> _Records provided_:
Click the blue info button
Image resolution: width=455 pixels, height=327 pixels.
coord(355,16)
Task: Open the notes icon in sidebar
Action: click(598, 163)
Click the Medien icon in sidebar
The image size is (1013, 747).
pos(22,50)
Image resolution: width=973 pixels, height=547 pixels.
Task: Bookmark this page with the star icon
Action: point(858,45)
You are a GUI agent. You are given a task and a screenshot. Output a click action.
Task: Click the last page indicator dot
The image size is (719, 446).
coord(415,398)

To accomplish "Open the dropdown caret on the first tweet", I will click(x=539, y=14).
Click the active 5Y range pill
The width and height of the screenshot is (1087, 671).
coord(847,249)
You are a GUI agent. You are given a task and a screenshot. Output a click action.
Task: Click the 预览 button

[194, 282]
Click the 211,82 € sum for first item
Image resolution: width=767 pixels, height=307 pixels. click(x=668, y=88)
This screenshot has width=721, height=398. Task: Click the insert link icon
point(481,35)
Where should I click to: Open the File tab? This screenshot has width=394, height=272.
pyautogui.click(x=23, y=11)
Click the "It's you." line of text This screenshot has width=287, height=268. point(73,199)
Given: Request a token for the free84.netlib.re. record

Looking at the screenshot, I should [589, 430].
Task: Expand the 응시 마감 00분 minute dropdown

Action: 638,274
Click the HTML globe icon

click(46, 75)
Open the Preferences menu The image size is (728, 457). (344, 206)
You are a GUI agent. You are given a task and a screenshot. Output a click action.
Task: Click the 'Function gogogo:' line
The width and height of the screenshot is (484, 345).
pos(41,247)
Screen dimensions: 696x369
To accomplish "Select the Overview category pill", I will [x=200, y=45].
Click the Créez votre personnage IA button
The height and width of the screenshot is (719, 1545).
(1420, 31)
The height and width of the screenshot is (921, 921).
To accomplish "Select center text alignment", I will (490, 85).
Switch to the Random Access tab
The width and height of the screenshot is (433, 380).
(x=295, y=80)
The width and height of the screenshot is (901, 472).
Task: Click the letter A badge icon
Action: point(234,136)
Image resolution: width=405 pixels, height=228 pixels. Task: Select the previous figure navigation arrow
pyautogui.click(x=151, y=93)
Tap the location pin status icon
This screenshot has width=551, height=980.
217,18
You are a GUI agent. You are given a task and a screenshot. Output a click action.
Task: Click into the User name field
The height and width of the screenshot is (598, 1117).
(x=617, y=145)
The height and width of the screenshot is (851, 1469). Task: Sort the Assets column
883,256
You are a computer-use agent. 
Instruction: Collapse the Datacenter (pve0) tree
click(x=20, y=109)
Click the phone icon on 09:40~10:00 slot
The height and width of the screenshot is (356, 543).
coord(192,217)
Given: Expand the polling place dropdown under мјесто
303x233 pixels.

> _Exercise description_: Reproduce the entire listing word for word.

> _Finished exercise_:
Click the blue info button
Image resolution: width=455 pixels, height=327 pixels.
coord(355,16)
Task: Open the notes icon in sidebar
Action: click(598, 163)
Click the Medien icon in sidebar
The image size is (1013, 747).
pos(22,50)
Image resolution: width=973 pixels, height=547 pixels.
Task: Bookmark this page with the star icon
Action: point(858,45)
You are a GUI agent. You are given a task and a screenshot. Output a click action.
Task: Click the last page indicator dot
The image size is (719, 446).
coord(415,398)

To accomplish "Open the dropdown caret on the first tweet", I will click(x=539, y=14).
Click the active 5Y range pill
The width and height of the screenshot is (1087, 671).
coord(847,249)
You are a GUI agent. You are given a task and a screenshot. Output a click action.
Task: Click the 预览 button

[194, 282]
Click the 211,82 € sum for first item
Image resolution: width=767 pixels, height=307 pixels. click(x=668, y=88)
This screenshot has width=721, height=398. Task: Click the insert link icon
point(481,35)
Where should I click to: Open the File tab? This screenshot has width=394, height=272.
pyautogui.click(x=23, y=11)
Click the "It's you." line of text This screenshot has width=287, height=268. point(73,199)
Given: Request a token for the free84.netlib.re. record

Looking at the screenshot, I should [589, 430].
Task: Expand the 응시 마감 00분 minute dropdown

Action: 638,274
Click the HTML globe icon

click(46, 75)
Open the Preferences menu The image size is (728, 457). (344, 206)
You are a GUI agent. You are given a task and a screenshot. Output a click action.
Task: Click the 'Function gogogo:' line
The width and height of the screenshot is (484, 345).
pos(41,247)
Screen dimensions: 696x369
To accomplish "Select the Overview category pill", I will [x=200, y=45].
Click the Créez votre personnage IA button
The height and width of the screenshot is (719, 1545).
(1420, 31)
The height and width of the screenshot is (921, 921).
To accomplish "Select center text alignment", I will (490, 85).
Switch to the Random Access tab
The width and height of the screenshot is (433, 380).
(x=295, y=80)
The width and height of the screenshot is (901, 472).
Task: Click the letter A badge icon
Action: point(234,136)
Image resolution: width=405 pixels, height=228 pixels. Task: Select the previous figure navigation arrow
pyautogui.click(x=151, y=93)
Tap the location pin status icon
This screenshot has width=551, height=980.
217,18
You are a GUI agent. You are given a task and a screenshot. Output a click action.
Task: Click into the User name field
The height and width of the screenshot is (598, 1117).
(x=617, y=145)
The height and width of the screenshot is (851, 1469). Task: Sort the Assets column
883,256
You are a computer-use agent. 
Instruction: Collapse the Datacenter (pve0) tree
click(x=20, y=109)
Click the phone icon on 09:40~10:00 slot
The height and width of the screenshot is (356, 543).
coord(192,217)
Given: Expand the polling place dropdown under мјесто
303x233 pixels.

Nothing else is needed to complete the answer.